## Task directions
Go through the material and copy each line that includes "Given".

## Material to process
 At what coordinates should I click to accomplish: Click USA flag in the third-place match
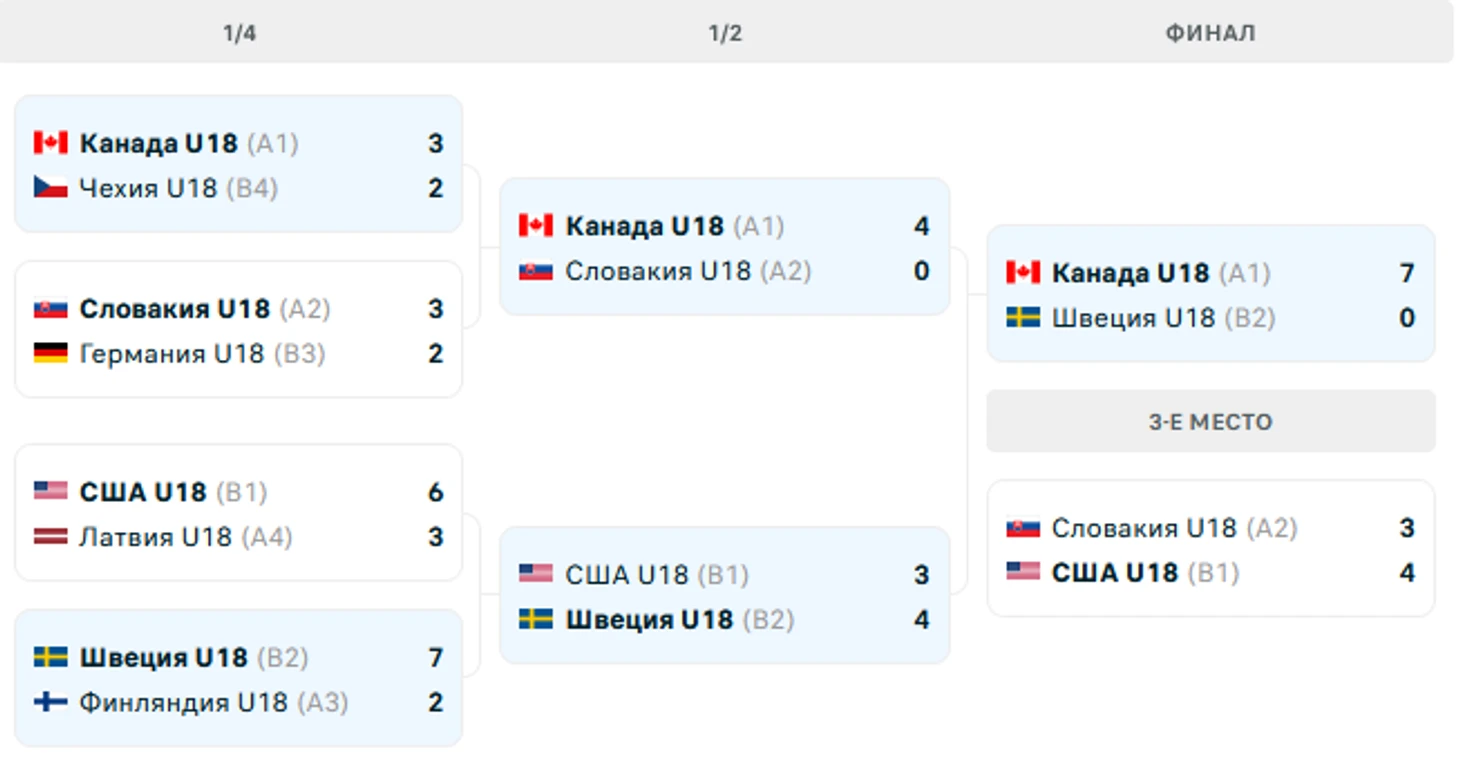tap(1023, 572)
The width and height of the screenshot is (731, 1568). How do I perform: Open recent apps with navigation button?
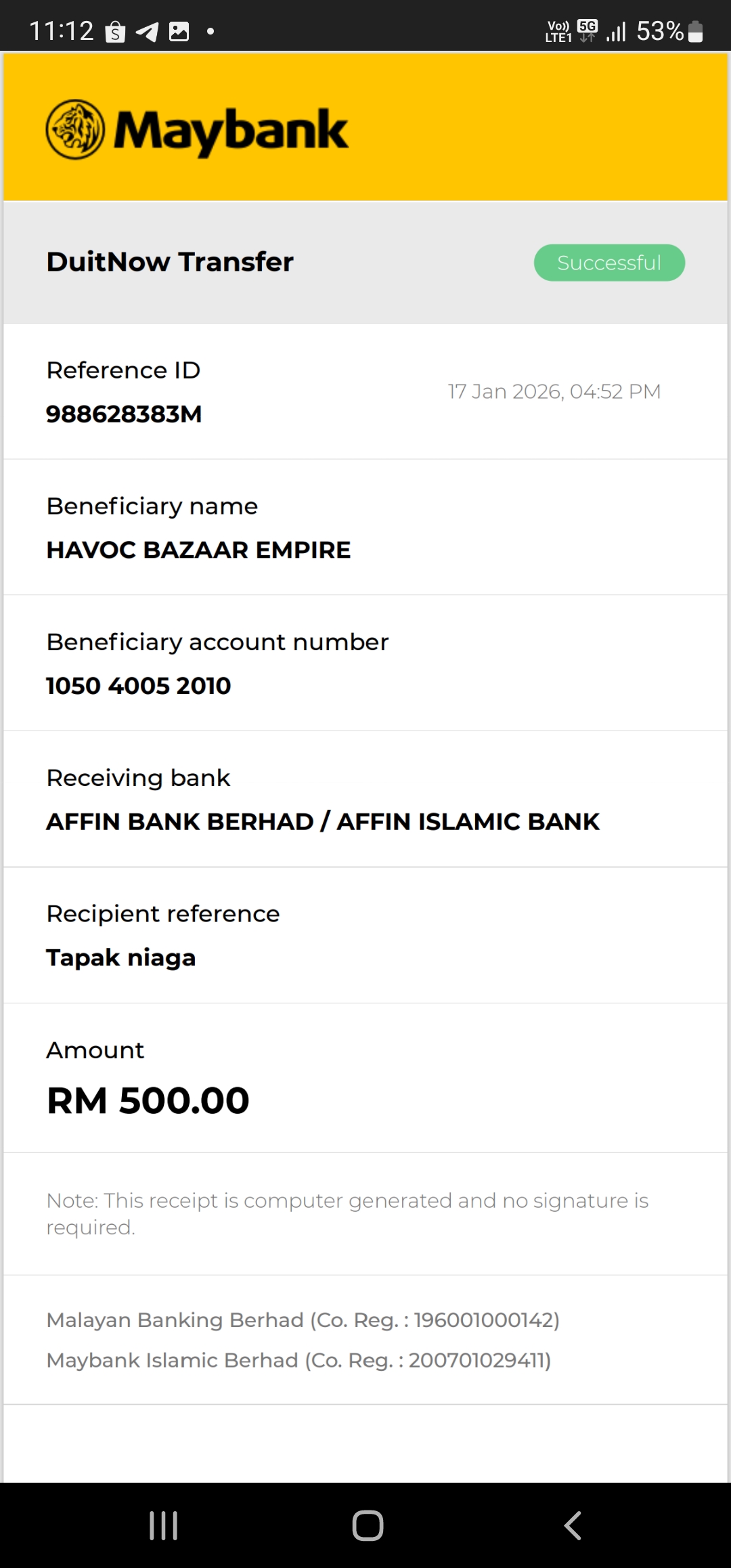point(163,1525)
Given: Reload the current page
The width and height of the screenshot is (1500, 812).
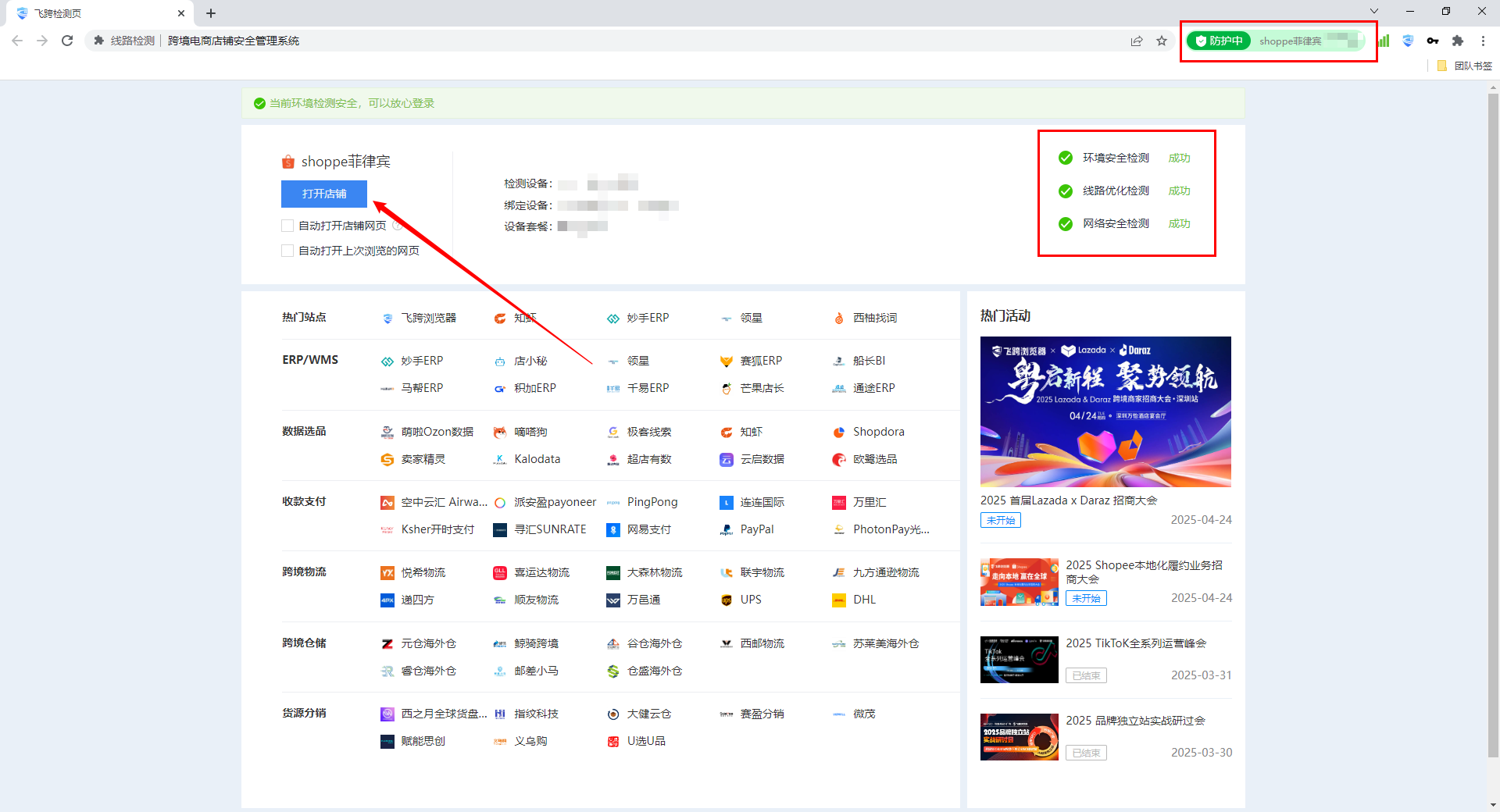Looking at the screenshot, I should (x=67, y=41).
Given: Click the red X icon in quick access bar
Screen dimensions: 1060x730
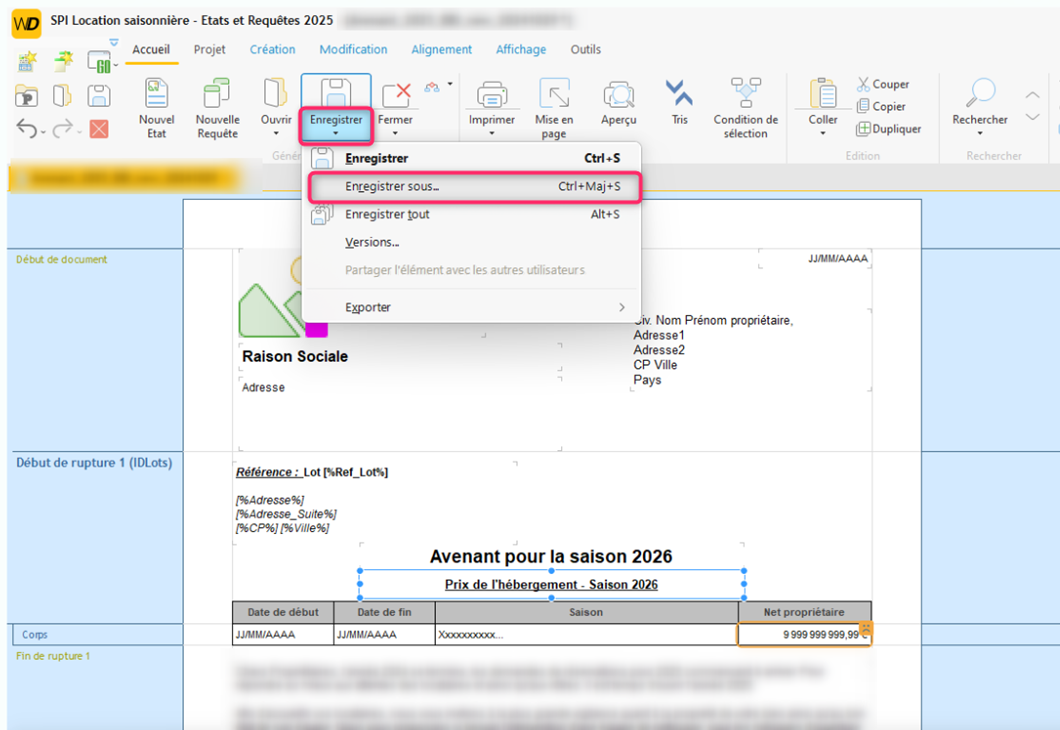Looking at the screenshot, I should (x=98, y=128).
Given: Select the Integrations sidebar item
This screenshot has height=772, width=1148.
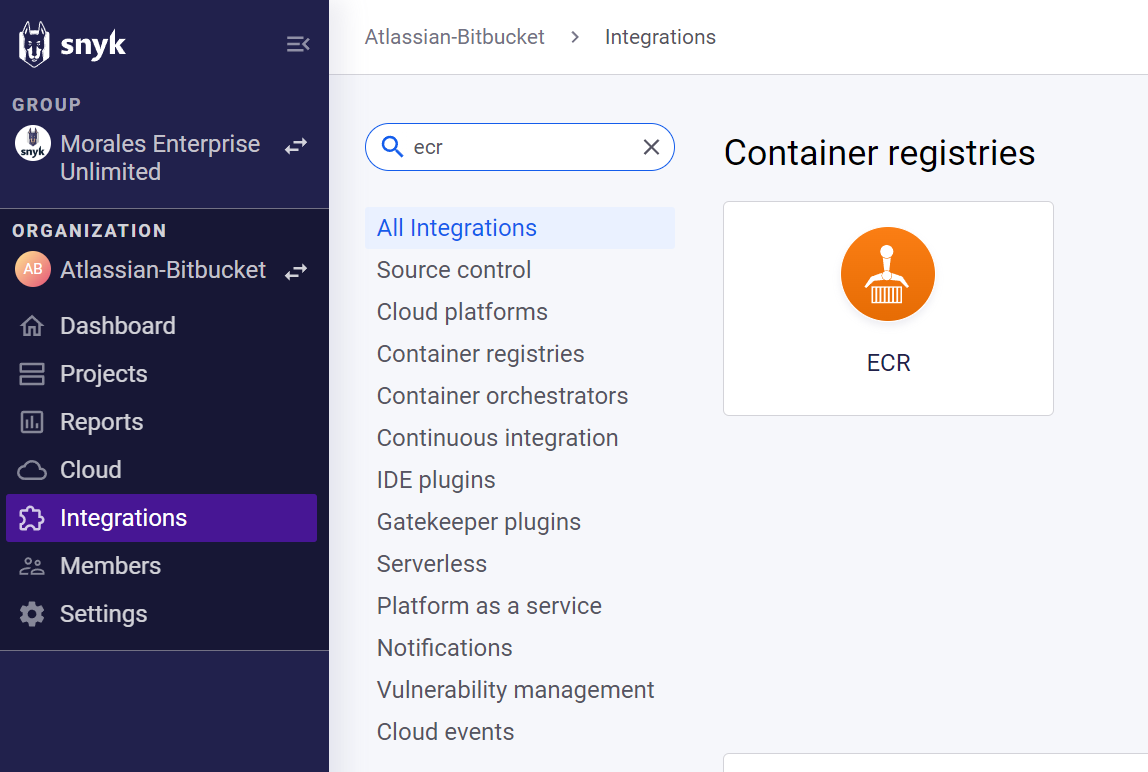Looking at the screenshot, I should point(161,518).
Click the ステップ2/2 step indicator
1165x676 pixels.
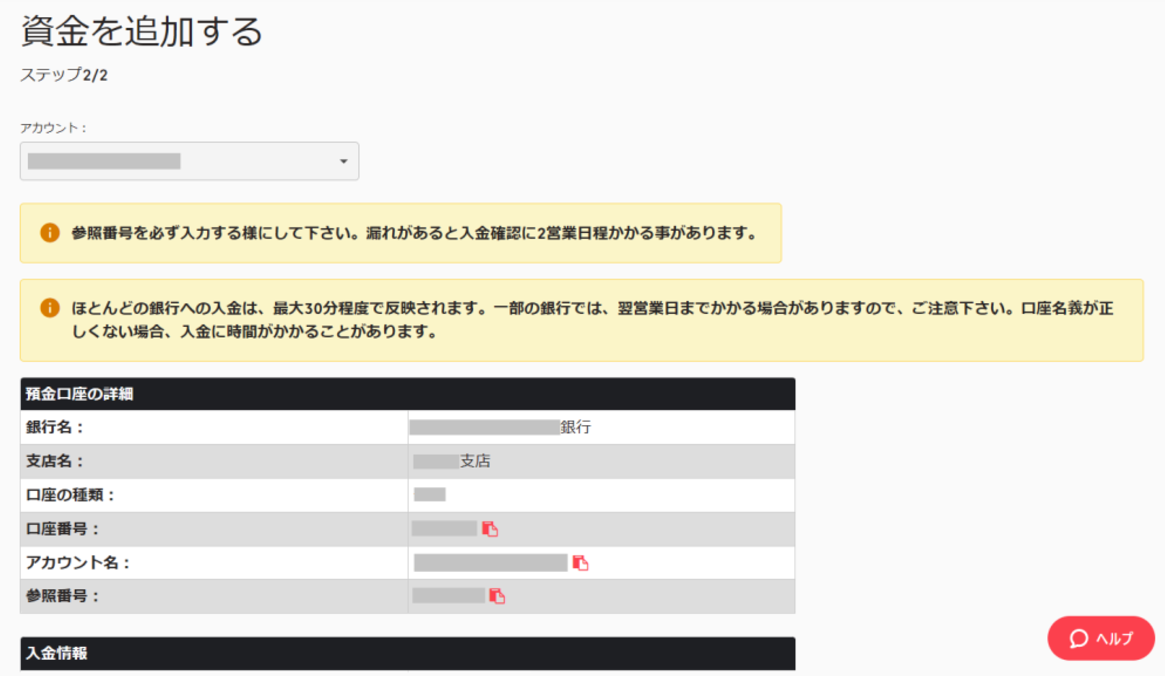[64, 75]
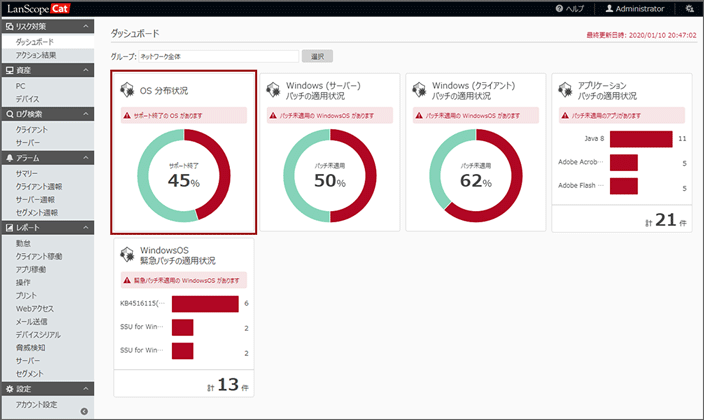Screen dimensions: 704x420
Task: Click the WindowsOS 緊急パッチ card icon
Action: (127, 255)
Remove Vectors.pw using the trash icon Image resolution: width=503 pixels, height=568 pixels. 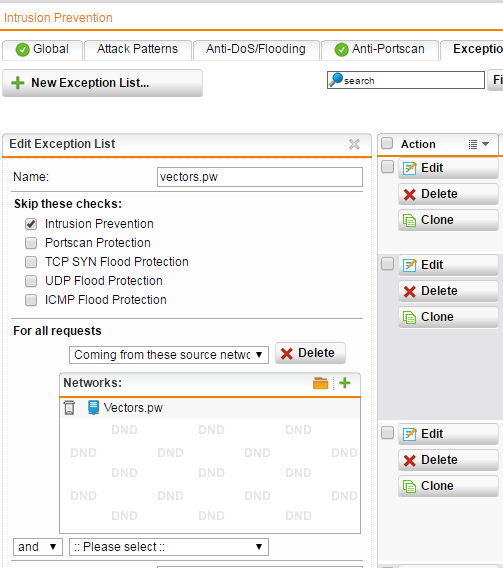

## Answer for the task
Given: Reload the current page
Given: Click the red X icon in quick access bar
Given: Select the Integrations sidebar item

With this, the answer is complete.